With a heap file(which we need to implement for this assignment), there are several ops we need to support:
Recall that with a heap file, we have a directory structure for storing records, but records are not stored contiguously, they are unordered(stored randomly across the file).
Since the heap file does not help you find files that satisfy a specific condition, we want to use an index for that. Recall that in the data structure for an index, we have data entries for the actual records, with one of three organizations. EXERCISE: what are those three organizations?
The simplest form of an index is a separate file that has for each value of a key, we have a record id of each record that has that key value.
The B+ tree is an index that is designed for inserts and deletes that have very small costs. The simplest form of our index has insertion and deletion costs > O(1), which is where the B+ tree has an advantage. Each node in the B+ tree is a page.
Note that it is possible to get search key values in the leafs that are not in layers above, either through deletion or through certain insertion patterns.
Since multiple records can be hashed to the same key, in our hash index file there would be some sort of directory structure linked to each hash value, e.g. a linked list or some tree or something. h(k) mod M determines the bucket to put a data entry in, where M is the number of buckets.
However, note that this is a static hash file. The buckets are predetermined by the values that the hash function can take on. In a lot of situations, we won't know how many buckets are necessary, and we might need to extend and add more buckets to our hash. So we need a dynamic hash file that has a way to grow our hash table and add in new slots.
This is done is by choosing a hash function that hashes to a very large range of binary numbers. As the need arises for more buckets, you extend the number of digits used by 1, doubling the number of buckets.
We try to keep the directories only containing a single primary page, and react to overflow by growing the number of buckets.

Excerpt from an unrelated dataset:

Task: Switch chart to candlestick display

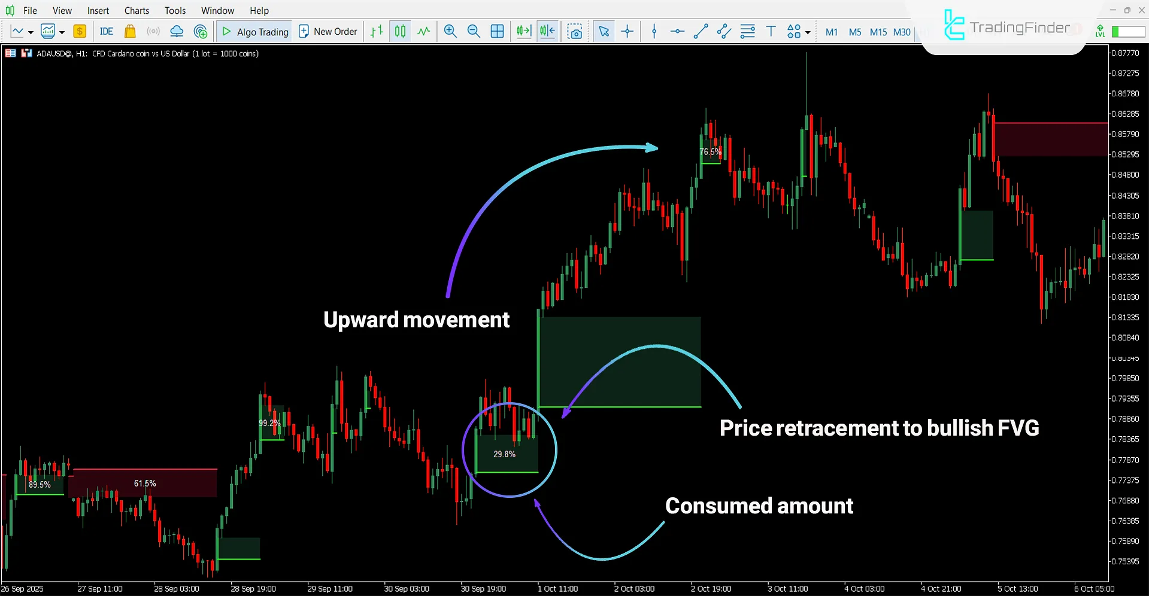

Recall that this does not mean a single record -- a page can hold much more than one record if the record size is small, furthermore since our data entries do not need to hold the record data directly, they can be even smaller.
The old buckets will have zero as the last digit, and the new buckets will have one as the last digit. We keep track with each bucket the number of digits it uses, so we can tell whether or not we need to look at the last digit. The new buckets, until they become used, are pointing to the same directory structures as the old buckets. We call the number of bits h(r) is currently using the global depth, while the number of bits needed to tell if we hash to a given bucket is called the local depth.
So there's a fair amount of book-keeping going on here to figure out which buckets are being used with the old (n-1) bit values and which buckets are using the new n bit values.
One of the disadvantages of this type of hashing is that insertion becomes very expensive as the hash grows, since insertions can double the number of pages in use.
We want to be careful with how we handle the situation where a lot of values are getting hashed into the same bucket. If we keep doubling the number of pages in use every time we overflow, insertions become very very expensive very quickly. In that case, we usually want to allow overflow to occur.
So our choice of hash function is also very important. We want to make sure that it's not skewed, that not too many things are getting grouped in the same bucket. One way to avoid this issue is to avoid indexing on search keys that have popular values.
In linear hashing, you keep track of a Level value, which says how many times you've had to change the number of bits. When you overflow, you split round-robin style, and increment a Next index by one, which says the bucket that should be split the next time a split needs to be done. When the Next index equals the number of bits before the splits began happening, we increment the Level value by one and set Next back to zero.
This way, no bucket takes on a large amount of overflow(assuming a mostly unskewed hash function).
We can also see LH as a variant of EH, where the number of buckets is doubled gradually.
We have one million pages in our DB, and only three that we can hold in our buffer manager at a time. One way of sorting is we read all the pages, sort each page individually, write that back out, then read two sorted pages at a time and merge them together using our third page as a placeholder(need to use write it twice, once with the first half of the sorted data, then again with the second half of the sorted data).
However this is very expensive. This two-by-two approach requires 2M * log2(2M) I/O read/writes. Brutal.
We can avoid this, though. When we do our first pass, our approach instead could be to bring as many pages at a time as our buffer manager can support(call this amount of pages B). We can merge B-1 pages at a time, and then write the merged ones back in.
We can also use this time where we're reading in the pages and merging them to do extra work specified by the query.
Sorting is really useful when you're about to bulk load all of your data into a B+ tree. Using a B+ tree as your sorting method is extremely expensive, since you need to go from the root down each time you perform an insert. If you need to sort your data after the index has already been created, however, it can be efficient if the B+ tree is clustered.
TODO: Look over merge sorting when applied to sorting pages.